TV Review: Wire in the Blood (Series 6)

Series 6 of Wire in the Blood brings the show to an ignominious end

“Most things about you are strange Tony”

For a show that started so promisingly, the later seasons of Wire in the Blood really do fall off a cliff in terms of quality. I don’t know if it ever truly recovered from Hermione Norris’ departure as DI then DCI Carol Jordan, very much an equal to Robson Green’s Tony Hill. The arrival of Simone Lahbib’s DI Fielding as a junior partner threw the show right out of whack, promoting both Green and Hill as solo leads rather than reinforcing the ensemble nature of so much of what is happening.
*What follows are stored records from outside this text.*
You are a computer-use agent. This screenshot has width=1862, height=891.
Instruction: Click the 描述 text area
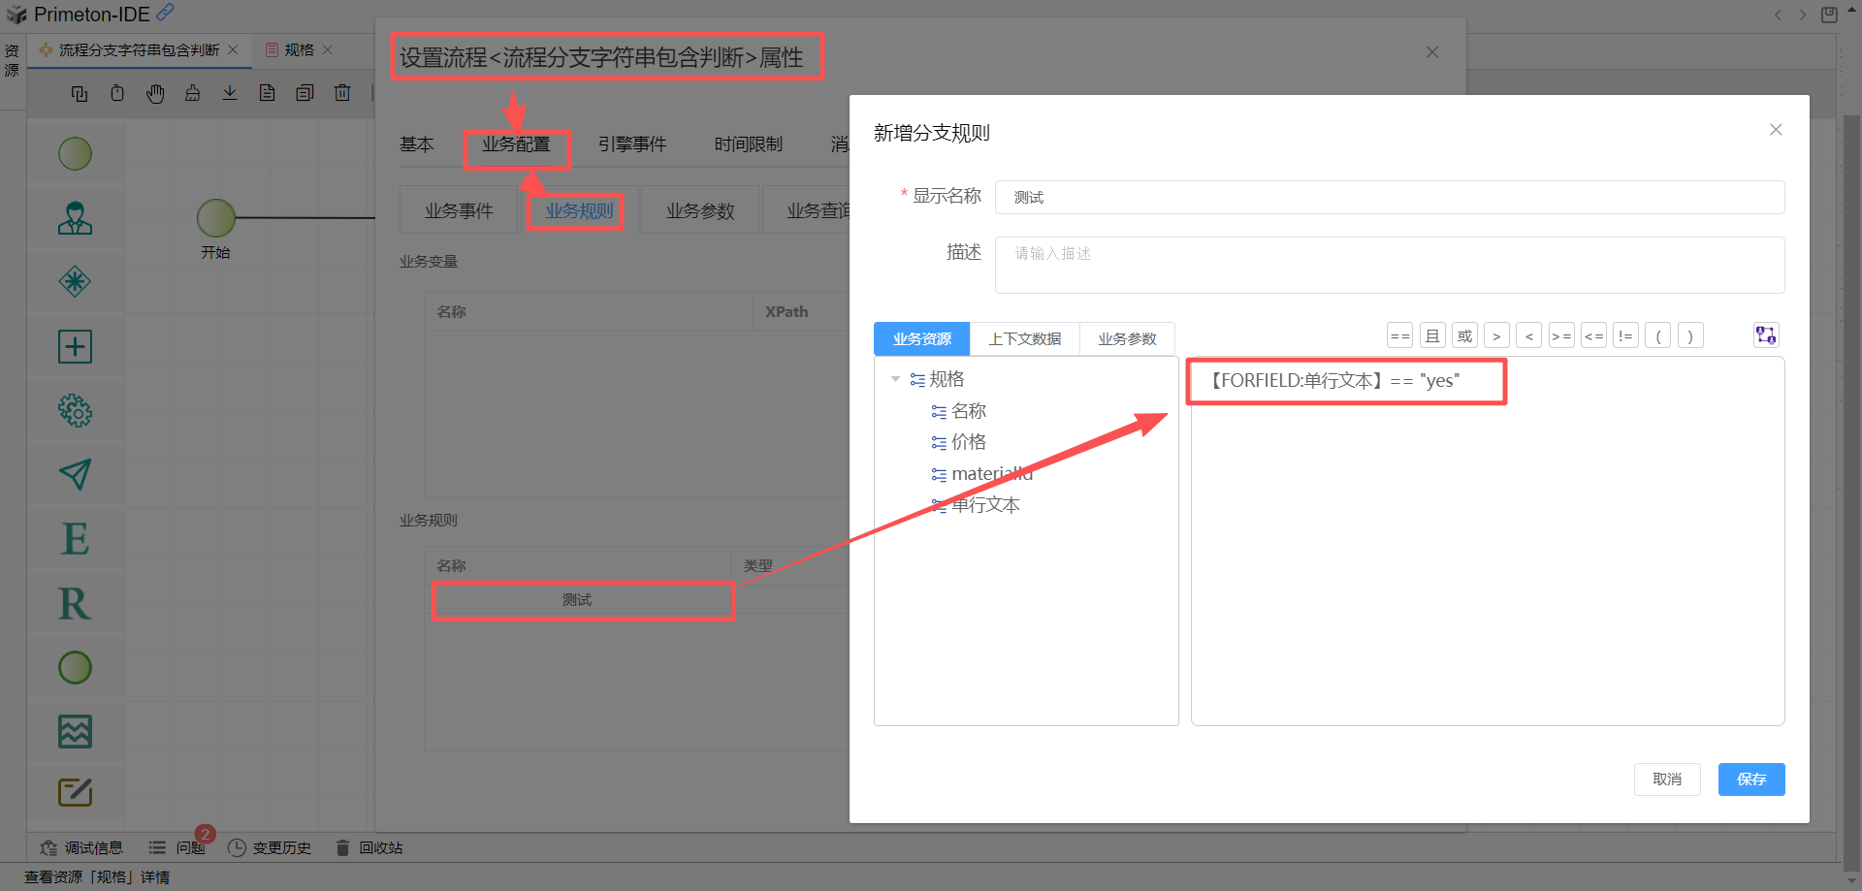point(1389,265)
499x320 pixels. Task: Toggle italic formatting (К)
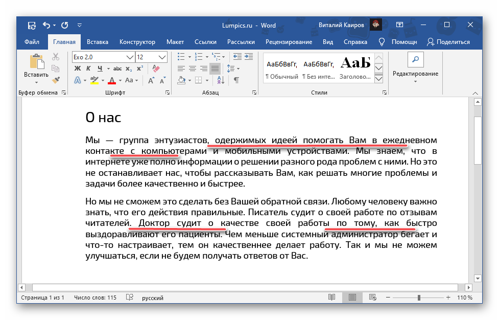89,68

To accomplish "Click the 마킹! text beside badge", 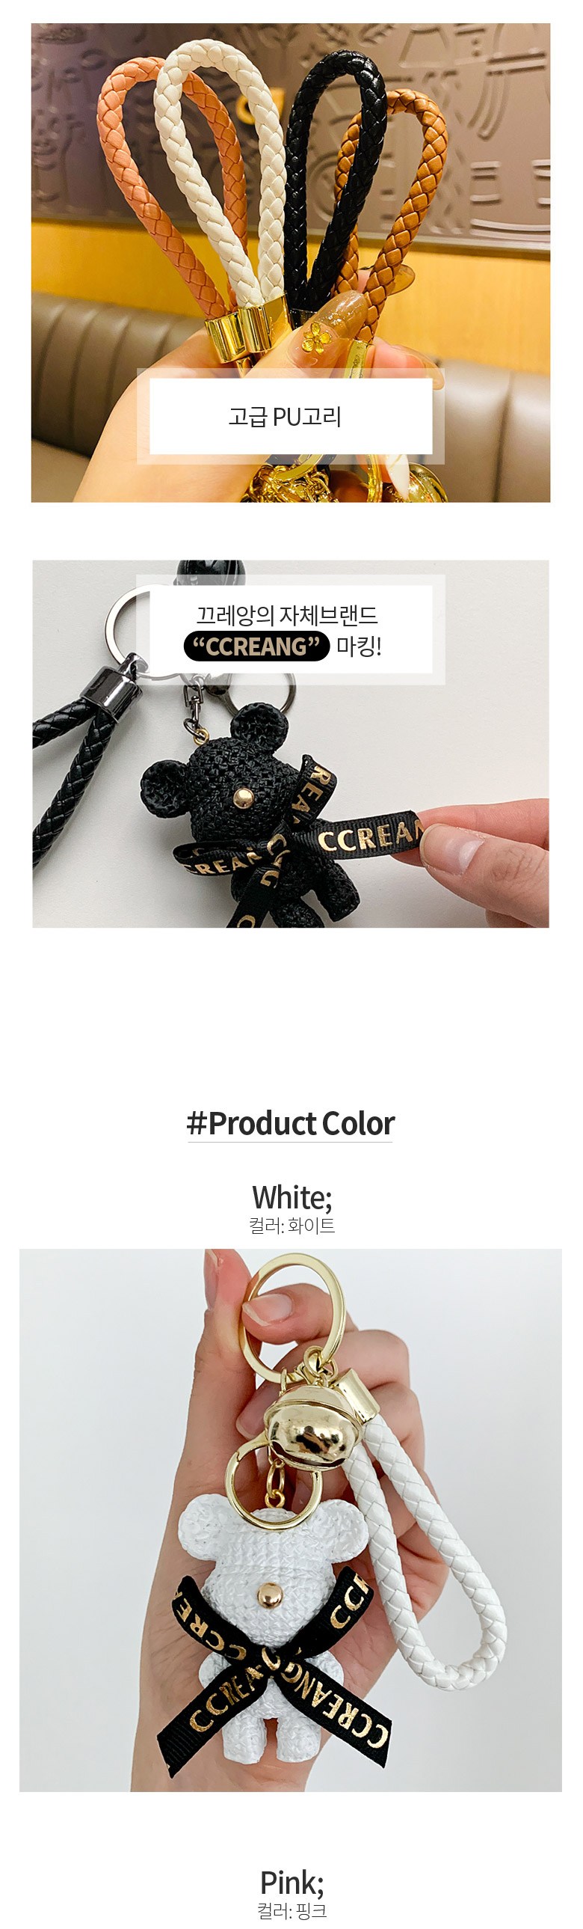I will point(359,646).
There’s an additional wrinkle in this sixth and final series in the endless chopping and changing of personnel. Mark Letheren’s DS Kevin Geoffries disappears for a couple of episodes to allow Cristian Solimeno’s sex-positive DS Collins to get too involved for a story and then never be heard of again. So too does Lahbib’s Fielding take a major backseat in what turns out to be the final case and John Hopkins pops up as DI Hall to be the lead detective – it’s just all so bitty.

A recurring theme of serial killer Michael stretching across the series doesn’t really pay off in any effective way, since his relationship is just with Tony and thus limited in its effectiveness. And none of the cases of the week really shine through as classics, even when Tony is the prime suspect in one of them – him being so much the focus of the show just doesn’t work as well. The right time to end to be sure.